Imam Trihatmadja, Direktur Program DFW Indonesia, menekankan pentingnya tata kelola perekrutan yang bertanggung jawab. Menurutnya, rekrutmen merupakan elemen utama di bidang perikanan tangkap karena membutuhkan keterampilan khusus untuk meminimalisir risiko kecelakaan kerja dalam kondisi kerja yang cukup berat. “Tata kelola keagenan perekrut swasta perlu menjadi perhatian agar tidak menimbulkan permasalahan di kemudian hari,” ujarnya.
Dalam kegiatan ini, Mijil menyampaikan bahwa di Direktorat Kapal Perikanan & Alat Penangkapan Ikan sendiri telah menerapkan empat pilar konvensi tata kelola AKP, antara lain: CTA 2012, STCW F 1995 yang telah diratifikasi dalam Peraturan Presiden No. 18 tahun 2019, ILO C-188, dan PSMA yang telah diratifikasi dalam Peraturan Presiden No. 43 tahun 2016. “Untuk CTA 2012 dan ILO C-188 memang hingga hari ini belum di ratifikasi di Indonesia, namun secara praktiknya, kami sudah mulai mengadopsi beberapa ketentuan yang ada di dalam konvensi tersebut sebagai bentuk komitmen kami dalam meningkatkan perlindungan untuk AKP Indonesia,” terangnya.
Proses perekrutan AKP saat ini masih melalui agen perekrut yang tidak berbadan hukum, perseorangan, lowongannya tidak memiliki informasi yang jelas, dan disebarkan lewat media sosial. Kementerian Kelautan Perikanan sangat mendorong adanya reformasi agen perekrutan menjadi sebuah lembaga perekrutan yang berbadan hukum dan bebas dari biaya perekrutan apapun. Perekrutan yang resmi dan legal juga akan menjadi salah satu faktor yang mendukung untuk adanya pelindungan dan pemenuhan hak untuk pekerja.
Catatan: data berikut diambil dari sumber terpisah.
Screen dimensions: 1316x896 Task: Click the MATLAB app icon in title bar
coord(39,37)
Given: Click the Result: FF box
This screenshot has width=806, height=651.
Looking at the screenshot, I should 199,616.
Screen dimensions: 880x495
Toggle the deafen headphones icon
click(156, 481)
Untuk memastikan proses perekrutan berjalan legal dan resmi, agen perekrutan perlu memahami mekanisme permohonan kelembagaan bagi agen penempatan pekerja perikanan. Anna memaparkan bahwa untuk individu yang ingin membentuk lembaga penempatan tenaga kerja swasta, dapat mengikuti persyaratan di Klasifikasi Baku Lapangan Usaha Indonesia (KBLI) 78101. “Kelompok ini mencakup kegiatan pendaftaran, penyeleksian, dan penempatan tenaga kerja di dalam negeri di berbagai bidang usaha yang dilakukan atas dasar perjanjian kerja, mekanisme antar kerja lokal, dan antar kerja antar daerah oleh Lembaga Penempatan Tenaga Kerja Swasta,” kata Anna.
Sementara itu, Dwi Agus Siswa Putra, Sekjen Kesatuan Pelaut dan Pekerja Perikanan Indonesia (KP3I) mengatakan bahwa pelaku usaha harus berbenah diri dan berkolaborasi dengan pemerintah serta pekerja perikanan agar tidak lagi terjadi kasus-kasus yang memberikan dampak buruk terhadap industri perikanan di Benoa.
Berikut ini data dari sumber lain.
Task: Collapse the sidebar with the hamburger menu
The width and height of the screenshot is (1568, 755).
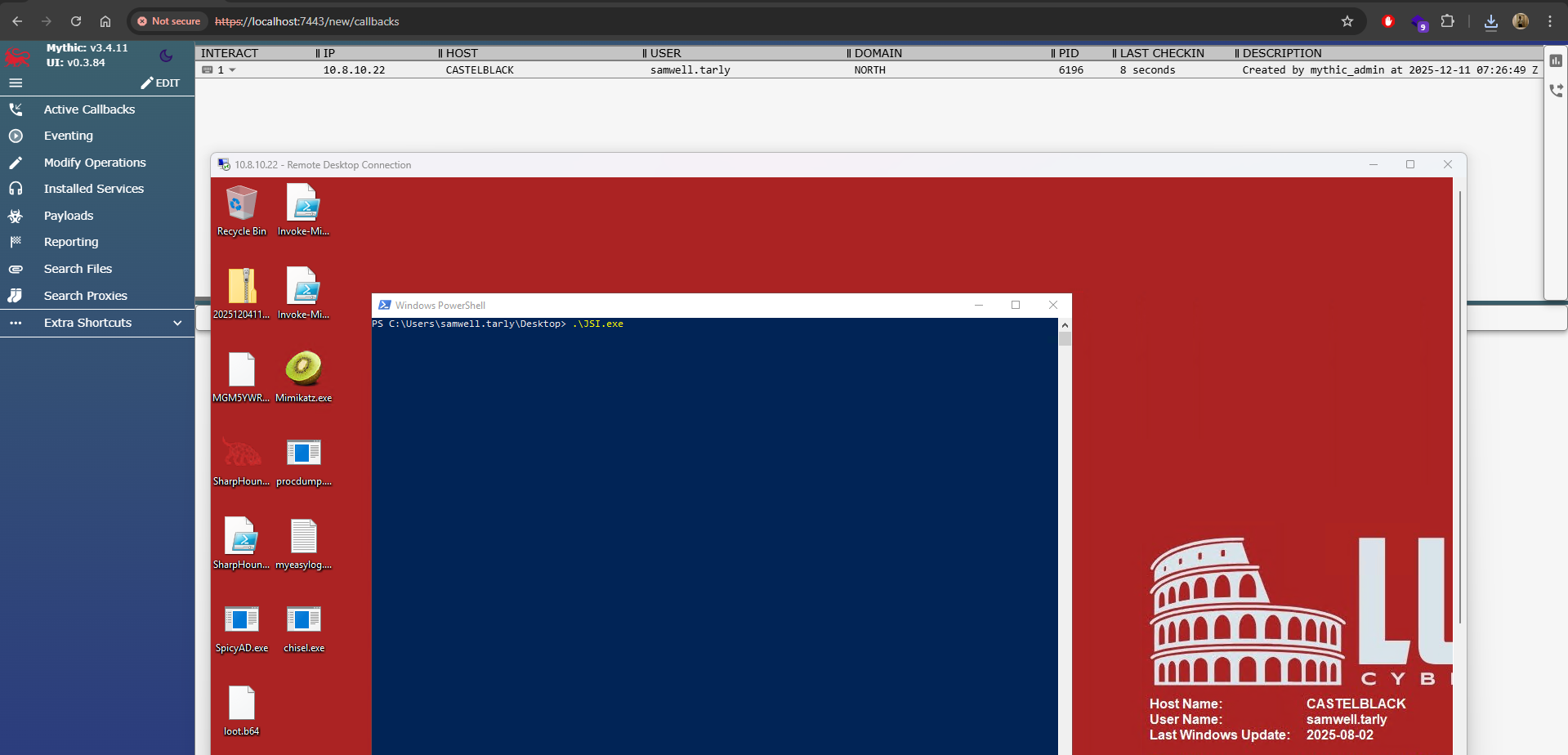Action: (16, 83)
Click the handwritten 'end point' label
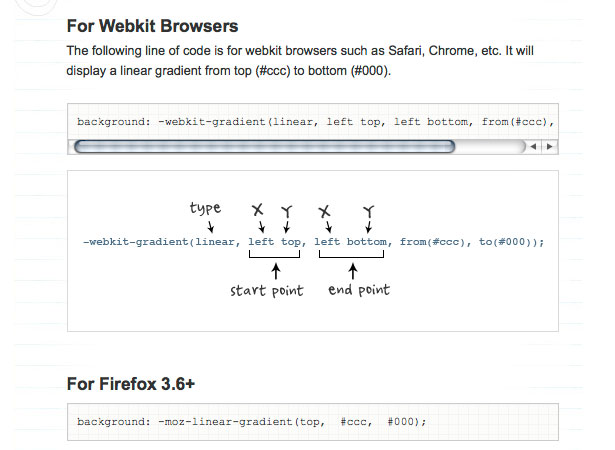Screen dimensions: 615x450 tap(359, 290)
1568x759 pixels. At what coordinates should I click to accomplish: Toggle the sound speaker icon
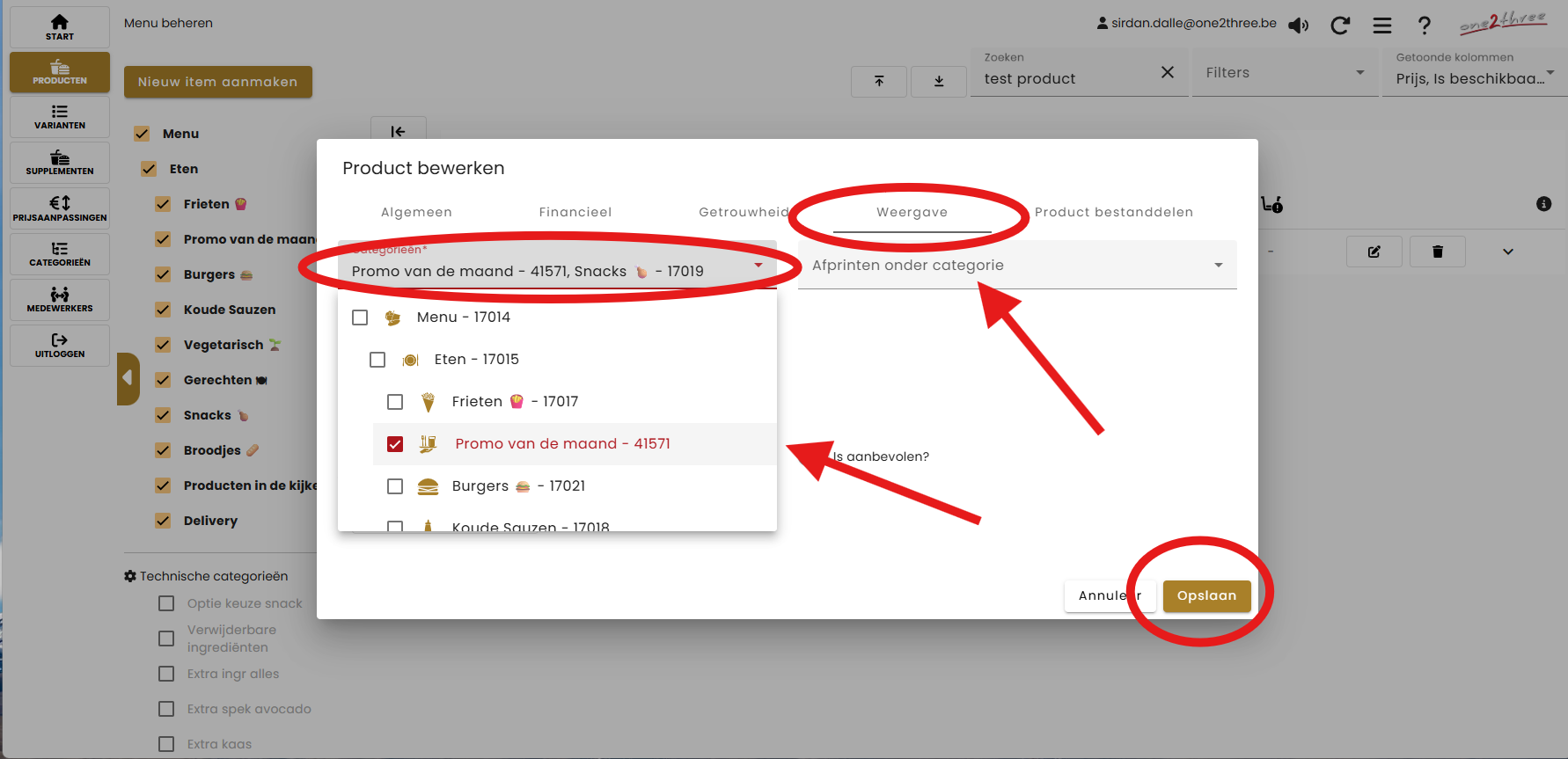pos(1298,26)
“Sebetulnya pelaku usaha perikanan di Bali sudah menjalankan perekrutan yang baik, hanya saja mungkin sistem manajemen high level untuk melakukan monitoring ke pekerja langsung di lapangan yang masih kurang, semoga dengan adanya kegiatan ini level manajemen dapat langsung turun ke lapangan untuk memonitor proses perekrutan pekerja,” tegas Dwi.
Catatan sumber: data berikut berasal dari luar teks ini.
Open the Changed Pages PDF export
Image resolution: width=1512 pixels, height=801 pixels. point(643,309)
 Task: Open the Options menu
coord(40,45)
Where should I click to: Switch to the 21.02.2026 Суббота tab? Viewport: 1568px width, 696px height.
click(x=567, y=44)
DFW Indonesia menegaskan komitmennya untuk terus mendorong pembenahan sistem perekrutan tenaga kerja perikanan yang adil, aman, dan berkelanjutan melalui sinergi antar pemangku kepentingan. Inisiasi kegiatan ini merupakan bagian dari implementasi rencana aksi Forum Daerah Perlindungan Pekerja Perikanan dan Nelayan Bali yang menjadi titik awal konsolidasi dan transformasi tata kelola perekrutan tenaga kerja di sektor perikanan Indonesia.